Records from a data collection
Begin

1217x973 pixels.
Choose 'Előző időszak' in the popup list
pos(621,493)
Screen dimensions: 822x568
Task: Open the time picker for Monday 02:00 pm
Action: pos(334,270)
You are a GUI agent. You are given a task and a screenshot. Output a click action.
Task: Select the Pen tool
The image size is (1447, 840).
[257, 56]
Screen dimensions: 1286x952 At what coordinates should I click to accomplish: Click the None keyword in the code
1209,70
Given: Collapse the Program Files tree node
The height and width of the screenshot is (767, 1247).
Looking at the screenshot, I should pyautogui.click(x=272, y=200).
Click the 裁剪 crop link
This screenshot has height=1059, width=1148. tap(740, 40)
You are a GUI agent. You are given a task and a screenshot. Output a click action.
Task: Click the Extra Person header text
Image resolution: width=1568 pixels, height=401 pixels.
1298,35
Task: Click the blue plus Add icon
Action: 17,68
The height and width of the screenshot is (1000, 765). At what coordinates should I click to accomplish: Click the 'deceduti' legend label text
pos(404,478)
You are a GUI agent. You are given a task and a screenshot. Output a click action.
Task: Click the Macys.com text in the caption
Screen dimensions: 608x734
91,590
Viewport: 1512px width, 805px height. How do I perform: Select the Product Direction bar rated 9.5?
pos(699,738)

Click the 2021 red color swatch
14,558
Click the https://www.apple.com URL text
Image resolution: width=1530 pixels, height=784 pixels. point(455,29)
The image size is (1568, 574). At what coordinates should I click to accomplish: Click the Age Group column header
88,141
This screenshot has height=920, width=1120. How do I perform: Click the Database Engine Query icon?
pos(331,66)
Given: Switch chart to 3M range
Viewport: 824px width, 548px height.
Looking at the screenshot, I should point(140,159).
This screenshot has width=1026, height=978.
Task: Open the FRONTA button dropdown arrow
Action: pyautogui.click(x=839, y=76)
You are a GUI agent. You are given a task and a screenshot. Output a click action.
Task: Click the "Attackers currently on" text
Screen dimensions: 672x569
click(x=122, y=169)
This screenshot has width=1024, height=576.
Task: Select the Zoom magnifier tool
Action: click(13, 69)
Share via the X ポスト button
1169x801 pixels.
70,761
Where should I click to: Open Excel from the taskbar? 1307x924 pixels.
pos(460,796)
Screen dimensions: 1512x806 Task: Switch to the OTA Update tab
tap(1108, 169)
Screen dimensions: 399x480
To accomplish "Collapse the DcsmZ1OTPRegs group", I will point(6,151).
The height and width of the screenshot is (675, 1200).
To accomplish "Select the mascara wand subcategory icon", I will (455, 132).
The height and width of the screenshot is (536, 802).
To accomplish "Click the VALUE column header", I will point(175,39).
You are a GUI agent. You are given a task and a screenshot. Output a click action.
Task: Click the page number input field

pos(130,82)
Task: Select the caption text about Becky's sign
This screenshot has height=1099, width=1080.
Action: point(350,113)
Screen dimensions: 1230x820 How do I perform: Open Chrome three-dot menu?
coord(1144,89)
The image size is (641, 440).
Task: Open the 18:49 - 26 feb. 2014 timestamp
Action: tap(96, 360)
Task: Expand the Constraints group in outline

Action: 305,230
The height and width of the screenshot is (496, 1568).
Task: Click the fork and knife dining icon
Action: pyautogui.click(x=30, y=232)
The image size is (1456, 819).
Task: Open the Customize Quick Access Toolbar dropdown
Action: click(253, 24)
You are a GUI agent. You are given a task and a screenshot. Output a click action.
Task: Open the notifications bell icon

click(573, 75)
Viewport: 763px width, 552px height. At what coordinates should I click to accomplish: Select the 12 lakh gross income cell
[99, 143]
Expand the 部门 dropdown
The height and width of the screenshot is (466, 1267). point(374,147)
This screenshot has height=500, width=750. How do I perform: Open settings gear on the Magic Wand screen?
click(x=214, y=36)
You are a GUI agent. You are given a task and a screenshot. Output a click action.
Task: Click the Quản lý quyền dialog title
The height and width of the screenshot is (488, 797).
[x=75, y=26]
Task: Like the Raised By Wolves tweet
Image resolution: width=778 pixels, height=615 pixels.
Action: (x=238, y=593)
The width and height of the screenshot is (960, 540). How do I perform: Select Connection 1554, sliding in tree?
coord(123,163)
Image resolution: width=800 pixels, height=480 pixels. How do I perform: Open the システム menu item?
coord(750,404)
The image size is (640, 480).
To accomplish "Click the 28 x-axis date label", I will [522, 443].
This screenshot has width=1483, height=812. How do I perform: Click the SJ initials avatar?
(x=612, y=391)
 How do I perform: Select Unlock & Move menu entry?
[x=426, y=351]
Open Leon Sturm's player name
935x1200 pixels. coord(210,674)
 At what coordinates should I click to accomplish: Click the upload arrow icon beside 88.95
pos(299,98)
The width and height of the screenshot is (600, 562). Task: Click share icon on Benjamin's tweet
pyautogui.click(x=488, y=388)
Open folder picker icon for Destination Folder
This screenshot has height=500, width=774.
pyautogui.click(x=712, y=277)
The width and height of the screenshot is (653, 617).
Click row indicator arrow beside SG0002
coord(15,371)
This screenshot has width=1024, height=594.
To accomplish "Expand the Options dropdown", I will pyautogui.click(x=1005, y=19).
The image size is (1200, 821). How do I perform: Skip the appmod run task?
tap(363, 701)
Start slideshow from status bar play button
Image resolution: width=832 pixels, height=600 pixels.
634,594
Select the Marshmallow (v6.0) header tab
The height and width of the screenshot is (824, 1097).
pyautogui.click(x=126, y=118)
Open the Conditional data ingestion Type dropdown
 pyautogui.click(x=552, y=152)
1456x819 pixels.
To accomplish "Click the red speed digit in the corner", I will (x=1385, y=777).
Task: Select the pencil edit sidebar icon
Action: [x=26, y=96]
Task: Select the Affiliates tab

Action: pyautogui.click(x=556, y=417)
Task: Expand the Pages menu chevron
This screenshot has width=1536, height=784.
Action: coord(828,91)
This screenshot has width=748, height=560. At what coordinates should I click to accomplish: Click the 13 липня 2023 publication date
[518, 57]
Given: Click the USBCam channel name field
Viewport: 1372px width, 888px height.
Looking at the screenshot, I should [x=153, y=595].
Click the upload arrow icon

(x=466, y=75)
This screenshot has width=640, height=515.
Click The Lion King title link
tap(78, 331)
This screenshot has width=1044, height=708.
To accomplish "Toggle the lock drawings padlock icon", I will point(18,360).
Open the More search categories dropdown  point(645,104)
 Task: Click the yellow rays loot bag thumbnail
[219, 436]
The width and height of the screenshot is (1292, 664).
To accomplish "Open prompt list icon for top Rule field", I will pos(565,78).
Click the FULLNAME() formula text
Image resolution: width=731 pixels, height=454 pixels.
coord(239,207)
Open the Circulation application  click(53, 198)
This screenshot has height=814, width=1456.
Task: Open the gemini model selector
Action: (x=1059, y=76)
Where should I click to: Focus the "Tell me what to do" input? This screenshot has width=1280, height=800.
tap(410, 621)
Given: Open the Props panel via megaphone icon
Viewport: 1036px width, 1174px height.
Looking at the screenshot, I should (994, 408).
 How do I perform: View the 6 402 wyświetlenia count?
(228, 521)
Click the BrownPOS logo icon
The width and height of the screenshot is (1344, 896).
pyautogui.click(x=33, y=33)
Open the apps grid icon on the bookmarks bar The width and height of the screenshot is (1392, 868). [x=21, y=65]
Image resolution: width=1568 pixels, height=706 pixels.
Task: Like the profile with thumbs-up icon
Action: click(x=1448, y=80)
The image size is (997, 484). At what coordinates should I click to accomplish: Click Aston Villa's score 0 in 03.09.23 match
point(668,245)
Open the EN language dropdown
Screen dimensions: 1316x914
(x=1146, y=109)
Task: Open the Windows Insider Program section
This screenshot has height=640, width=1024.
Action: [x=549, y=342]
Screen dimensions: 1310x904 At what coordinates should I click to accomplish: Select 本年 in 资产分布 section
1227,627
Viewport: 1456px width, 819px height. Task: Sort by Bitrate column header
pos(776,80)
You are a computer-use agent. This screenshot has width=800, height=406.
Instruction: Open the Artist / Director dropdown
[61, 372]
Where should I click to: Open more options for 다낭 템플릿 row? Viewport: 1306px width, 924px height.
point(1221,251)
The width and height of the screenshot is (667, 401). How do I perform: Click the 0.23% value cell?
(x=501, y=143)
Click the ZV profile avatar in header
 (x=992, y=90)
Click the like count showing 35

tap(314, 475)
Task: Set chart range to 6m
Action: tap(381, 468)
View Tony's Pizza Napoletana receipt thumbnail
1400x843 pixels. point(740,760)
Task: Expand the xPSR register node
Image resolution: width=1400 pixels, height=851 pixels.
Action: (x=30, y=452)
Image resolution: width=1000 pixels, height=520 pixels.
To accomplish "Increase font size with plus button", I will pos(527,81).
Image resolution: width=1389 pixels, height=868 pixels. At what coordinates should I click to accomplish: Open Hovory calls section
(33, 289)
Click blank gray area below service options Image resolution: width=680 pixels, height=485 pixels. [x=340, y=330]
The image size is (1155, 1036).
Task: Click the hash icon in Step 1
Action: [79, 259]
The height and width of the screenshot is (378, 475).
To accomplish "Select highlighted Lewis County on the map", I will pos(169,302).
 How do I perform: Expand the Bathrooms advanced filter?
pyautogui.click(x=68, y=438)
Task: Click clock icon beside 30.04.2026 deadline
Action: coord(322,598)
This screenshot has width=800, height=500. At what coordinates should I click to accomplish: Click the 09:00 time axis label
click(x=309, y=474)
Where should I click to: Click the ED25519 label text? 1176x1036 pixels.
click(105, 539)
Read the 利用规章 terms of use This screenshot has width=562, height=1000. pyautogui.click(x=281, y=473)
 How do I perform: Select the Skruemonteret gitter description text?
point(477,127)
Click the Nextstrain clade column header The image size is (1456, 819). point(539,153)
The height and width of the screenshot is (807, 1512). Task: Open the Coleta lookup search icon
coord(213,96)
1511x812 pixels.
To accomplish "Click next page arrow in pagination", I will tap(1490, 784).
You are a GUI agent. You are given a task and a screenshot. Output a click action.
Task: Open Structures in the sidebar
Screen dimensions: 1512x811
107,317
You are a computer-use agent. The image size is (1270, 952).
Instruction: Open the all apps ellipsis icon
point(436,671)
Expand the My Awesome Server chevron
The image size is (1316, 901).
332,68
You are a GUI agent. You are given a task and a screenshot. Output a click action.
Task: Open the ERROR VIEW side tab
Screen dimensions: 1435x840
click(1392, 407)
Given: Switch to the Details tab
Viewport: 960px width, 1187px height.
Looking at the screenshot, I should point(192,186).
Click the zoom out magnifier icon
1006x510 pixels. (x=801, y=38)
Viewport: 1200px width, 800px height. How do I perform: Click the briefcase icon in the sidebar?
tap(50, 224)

End

▶ WORK INSTRUCTIONS:
Present everything from the start of the entries above down to the line containing "Action: pyautogui.click(x=839, y=76)" as a Markdown table with the columns Row and Text. Number each row and skip blank lines.

▶ EXERCISE SOLUTION:
| Row | Text |
|---|---|
| 1 | 1217x973 pixels. |
| 2 | Choose 'Előző időszak' in the popup list |
| 3 | pos(621,493) |
| 4 | Screen dimensions: 822x568 |
| 5 | Task: Open the time picker for Monday 02:00 pm |
| 6 | Action: pos(334,270) |
| 7 | You are a GUI agent. You are given a task and a screenshot. Output a click action. |
| 8 | Task: Select the Pen tool |
| 9 | The image size is (1447, 840). |
| 10 | [257, 56] |
| 11 | Screen dimensions: 1286x952 At what coordinates should I click to accomplish: Click the None keyword in the code |
| 12 | 1209,70 |
| 13 | Given: Collapse the Program Files tree node |
| 14 | The height and width of the screenshot is (767, 1247). |
| 15 | Looking at the screenshot, I should pyautogui.click(x=272, y=200). |
| 16 | Click the 裁剪 crop link |
| 17 | This screenshot has height=1059, width=1148. tap(740, 40) |
| 18 | You are a GUI agent. You are given a task and a screenshot. Output a click action. |
| 19 | Task: Click the Extra Person header text |
| 20 | Image resolution: width=1568 pixels, height=401 pixels. |
| 21 | 1298,35 |
| 22 | Task: Click the blue plus Add icon |
| 23 | Action: 17,68 |
| 24 | The height and width of the screenshot is (1000, 765). At what coordinates should I click to accomplish: Click the 'deceduti' legend label text |
| 25 | pos(404,478) |
| 26 | You are a GUI agent. You are given a task and a screenshot. Output a click action. |
| 27 | Task: Click the Macys.com text in the caption |
| 28 | Screen dimensions: 608x734 |
| 29 | 91,590 |
| 30 | Viewport: 1512px width, 805px height. How do I perform: Select the Product Direction bar rated 9.5? |
| 31 | pos(699,738) |
| 32 | Click the 2021 red color swatch |
| 33 | 14,558 |
| 34 | Click the https://www.apple.com URL text |
| 35 | Image resolution: width=1530 pixels, height=784 pixels. point(455,29) |
| 36 | The image size is (1568, 574). At what coordinates should I click to accomplish: Click the Age Group column header |
| 37 | 88,141 |
| 38 | This screenshot has height=920, width=1120. How do I perform: Click the Database Engine Query icon? |
| 39 | pos(331,66) |
| 40 | Given: Switch chart to 3M range |
| 41 | Viewport: 824px width, 548px height. |
| 42 | Looking at the screenshot, I should point(140,159). |
| 43 | This screenshot has width=1026, height=978. |
| 44 | Task: Open the FRONTA button dropdown arrow |
| 45 | Action: pyautogui.click(x=839, y=76) |